Through His illuminating Spirit, God shines ‘in our hearts to give the light of the knowledge of the glory of God in the face of Jesus Christ’(2 Corinthians 4:6). Then ‘made free from sin’(Romans 6:18), a freedom ‘“bought”’(Revelation 5:9) by the blood of Jesus, we instead become ‘bondservants of righteousness… servants of God’(Romans 6:18-22), no longer those who ‘set their minds on the things of the flesh, but those who live according to the Spirit’(Romans 8:5). Moreover, this new bond is far better than being the servant of a good master. We become the children of a good father, our perfect Father, having received not so much a ‘spirit of bondage… but… the Spirit of adoption, by whom we cry, “Abba! Father!”’(Romans 8:15). So now, as children of God ‘“born of the Spirit”’(John 3:6), instead of the rotten deeds of fleshly decay, we’re enabled to yield the sweet ‘fruit of the Spirit… love, joy, peace, patience, kindness, goodness, faith[fullness], gentleness, and self-control’(Galatians 5:22-23), a much more blessed existence, and one which grows in its yield.

This expectation of growth is important to understand, especially when newly set free into this Christian life, as with those Titus was ministering to on Crete.

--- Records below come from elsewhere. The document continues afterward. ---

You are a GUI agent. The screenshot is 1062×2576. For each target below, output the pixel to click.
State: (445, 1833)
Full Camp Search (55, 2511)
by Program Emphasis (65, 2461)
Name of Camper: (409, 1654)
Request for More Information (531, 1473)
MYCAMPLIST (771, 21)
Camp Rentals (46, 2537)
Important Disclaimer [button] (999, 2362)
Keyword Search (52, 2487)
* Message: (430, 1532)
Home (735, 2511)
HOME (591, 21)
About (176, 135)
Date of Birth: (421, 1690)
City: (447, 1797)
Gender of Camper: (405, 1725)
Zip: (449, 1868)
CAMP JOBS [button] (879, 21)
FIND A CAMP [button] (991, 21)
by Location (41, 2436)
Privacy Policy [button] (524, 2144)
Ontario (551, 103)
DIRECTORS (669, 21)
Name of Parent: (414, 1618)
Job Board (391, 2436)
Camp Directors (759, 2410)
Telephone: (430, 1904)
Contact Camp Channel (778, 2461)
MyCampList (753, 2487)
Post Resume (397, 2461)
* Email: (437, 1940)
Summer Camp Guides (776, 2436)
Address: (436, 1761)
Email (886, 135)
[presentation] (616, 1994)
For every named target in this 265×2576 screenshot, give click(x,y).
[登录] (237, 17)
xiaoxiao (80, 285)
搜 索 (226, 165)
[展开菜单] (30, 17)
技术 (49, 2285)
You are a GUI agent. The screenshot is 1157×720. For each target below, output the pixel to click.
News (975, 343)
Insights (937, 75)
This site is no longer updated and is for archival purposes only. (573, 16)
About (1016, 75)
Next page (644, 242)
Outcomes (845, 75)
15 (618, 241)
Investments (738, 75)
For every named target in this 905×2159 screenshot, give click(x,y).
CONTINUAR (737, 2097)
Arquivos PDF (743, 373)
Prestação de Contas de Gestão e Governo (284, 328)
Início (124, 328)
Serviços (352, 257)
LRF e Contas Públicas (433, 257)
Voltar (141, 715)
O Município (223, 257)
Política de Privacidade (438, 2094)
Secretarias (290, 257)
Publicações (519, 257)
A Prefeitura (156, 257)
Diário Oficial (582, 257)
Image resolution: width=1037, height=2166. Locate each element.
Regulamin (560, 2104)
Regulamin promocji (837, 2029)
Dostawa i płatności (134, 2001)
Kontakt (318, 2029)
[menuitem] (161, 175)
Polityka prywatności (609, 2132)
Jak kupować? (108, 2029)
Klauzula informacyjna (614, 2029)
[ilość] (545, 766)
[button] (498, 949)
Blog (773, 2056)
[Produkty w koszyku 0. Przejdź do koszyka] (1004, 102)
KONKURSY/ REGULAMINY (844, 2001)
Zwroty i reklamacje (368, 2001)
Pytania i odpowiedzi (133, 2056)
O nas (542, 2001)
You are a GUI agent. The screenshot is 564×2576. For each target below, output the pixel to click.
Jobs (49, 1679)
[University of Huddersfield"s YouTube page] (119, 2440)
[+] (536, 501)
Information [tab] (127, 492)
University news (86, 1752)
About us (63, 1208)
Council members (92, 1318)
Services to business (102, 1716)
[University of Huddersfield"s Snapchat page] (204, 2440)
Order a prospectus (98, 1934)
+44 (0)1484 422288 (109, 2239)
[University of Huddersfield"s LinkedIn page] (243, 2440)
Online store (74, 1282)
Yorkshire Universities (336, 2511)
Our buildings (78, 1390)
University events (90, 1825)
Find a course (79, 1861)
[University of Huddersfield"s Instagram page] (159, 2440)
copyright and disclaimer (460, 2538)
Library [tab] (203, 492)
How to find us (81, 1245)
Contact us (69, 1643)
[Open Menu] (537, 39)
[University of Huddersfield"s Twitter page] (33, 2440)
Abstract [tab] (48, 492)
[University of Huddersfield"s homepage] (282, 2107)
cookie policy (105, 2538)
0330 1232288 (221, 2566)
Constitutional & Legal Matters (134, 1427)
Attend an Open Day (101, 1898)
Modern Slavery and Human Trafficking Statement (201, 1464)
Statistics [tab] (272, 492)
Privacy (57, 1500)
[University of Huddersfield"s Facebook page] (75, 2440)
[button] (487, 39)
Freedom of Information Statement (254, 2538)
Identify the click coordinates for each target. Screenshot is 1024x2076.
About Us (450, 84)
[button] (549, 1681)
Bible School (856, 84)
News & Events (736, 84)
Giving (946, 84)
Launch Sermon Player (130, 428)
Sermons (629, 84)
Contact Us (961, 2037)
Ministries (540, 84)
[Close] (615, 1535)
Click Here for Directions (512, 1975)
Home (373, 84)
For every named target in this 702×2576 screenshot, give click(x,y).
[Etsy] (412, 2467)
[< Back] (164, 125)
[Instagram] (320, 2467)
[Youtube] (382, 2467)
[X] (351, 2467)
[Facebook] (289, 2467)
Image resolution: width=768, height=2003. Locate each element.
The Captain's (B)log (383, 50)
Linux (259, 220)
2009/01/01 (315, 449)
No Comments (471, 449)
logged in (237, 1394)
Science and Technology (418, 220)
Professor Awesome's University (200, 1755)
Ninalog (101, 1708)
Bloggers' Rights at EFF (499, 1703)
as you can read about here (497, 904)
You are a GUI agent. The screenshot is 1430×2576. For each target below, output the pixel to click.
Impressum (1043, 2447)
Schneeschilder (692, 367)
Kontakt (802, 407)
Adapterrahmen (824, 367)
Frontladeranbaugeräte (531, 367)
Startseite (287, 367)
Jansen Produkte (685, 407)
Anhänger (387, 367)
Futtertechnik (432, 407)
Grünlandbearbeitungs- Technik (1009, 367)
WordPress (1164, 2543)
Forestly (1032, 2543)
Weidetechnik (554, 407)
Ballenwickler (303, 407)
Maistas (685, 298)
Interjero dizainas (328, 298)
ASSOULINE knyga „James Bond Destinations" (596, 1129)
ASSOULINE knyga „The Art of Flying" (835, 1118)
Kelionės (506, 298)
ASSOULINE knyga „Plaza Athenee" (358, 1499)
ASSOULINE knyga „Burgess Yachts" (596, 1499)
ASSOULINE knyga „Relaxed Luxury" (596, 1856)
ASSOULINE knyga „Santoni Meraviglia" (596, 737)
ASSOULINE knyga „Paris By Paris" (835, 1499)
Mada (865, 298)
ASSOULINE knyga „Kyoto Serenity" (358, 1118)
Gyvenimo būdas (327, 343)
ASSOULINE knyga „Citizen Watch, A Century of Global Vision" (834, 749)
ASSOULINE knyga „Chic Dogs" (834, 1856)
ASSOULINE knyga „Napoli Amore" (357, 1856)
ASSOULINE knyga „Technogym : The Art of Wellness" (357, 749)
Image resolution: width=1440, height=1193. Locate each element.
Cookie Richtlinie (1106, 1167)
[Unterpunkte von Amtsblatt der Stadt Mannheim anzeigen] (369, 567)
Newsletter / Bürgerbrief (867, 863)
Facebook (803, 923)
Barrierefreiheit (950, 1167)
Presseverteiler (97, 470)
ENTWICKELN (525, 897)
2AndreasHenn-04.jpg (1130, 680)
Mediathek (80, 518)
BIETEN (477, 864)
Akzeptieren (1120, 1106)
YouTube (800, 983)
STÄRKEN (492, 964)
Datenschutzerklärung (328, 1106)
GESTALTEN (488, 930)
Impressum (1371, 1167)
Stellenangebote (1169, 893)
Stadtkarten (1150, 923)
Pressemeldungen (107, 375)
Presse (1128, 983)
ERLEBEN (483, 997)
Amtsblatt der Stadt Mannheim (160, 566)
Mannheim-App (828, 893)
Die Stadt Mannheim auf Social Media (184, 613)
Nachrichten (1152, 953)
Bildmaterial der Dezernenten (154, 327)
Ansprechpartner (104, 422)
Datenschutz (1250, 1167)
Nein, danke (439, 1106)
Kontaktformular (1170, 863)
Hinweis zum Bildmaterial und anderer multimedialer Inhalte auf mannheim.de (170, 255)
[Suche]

So Paul’s letter contains some basic teachings for such groups, including things like not being ‘enslaved to much wine’(Titus 2:3). As Peter taught, we’re to rid ourselves of all such fleshly drives, ‘Putting away… all wickedness… deceit, hypocrisies, envies’(1 Peter 2:1) etc., and instead, like ‘newborn babies, long for the pure milk of the Word, that with it [we] may grow’(1 Peter 2:2). It’s a wonderful ‘pilgrimage… from strength to strength’(Psalm 84:5-7). Then, in the fullness of time, when eternity dawns, ‘the creation itself… will be delivered from the bondage of decay into the liberty of the glory of the children of God’(Romans 8:21) – as Paul concludes here, ‘the hope of eternal life’(Titus 3:7).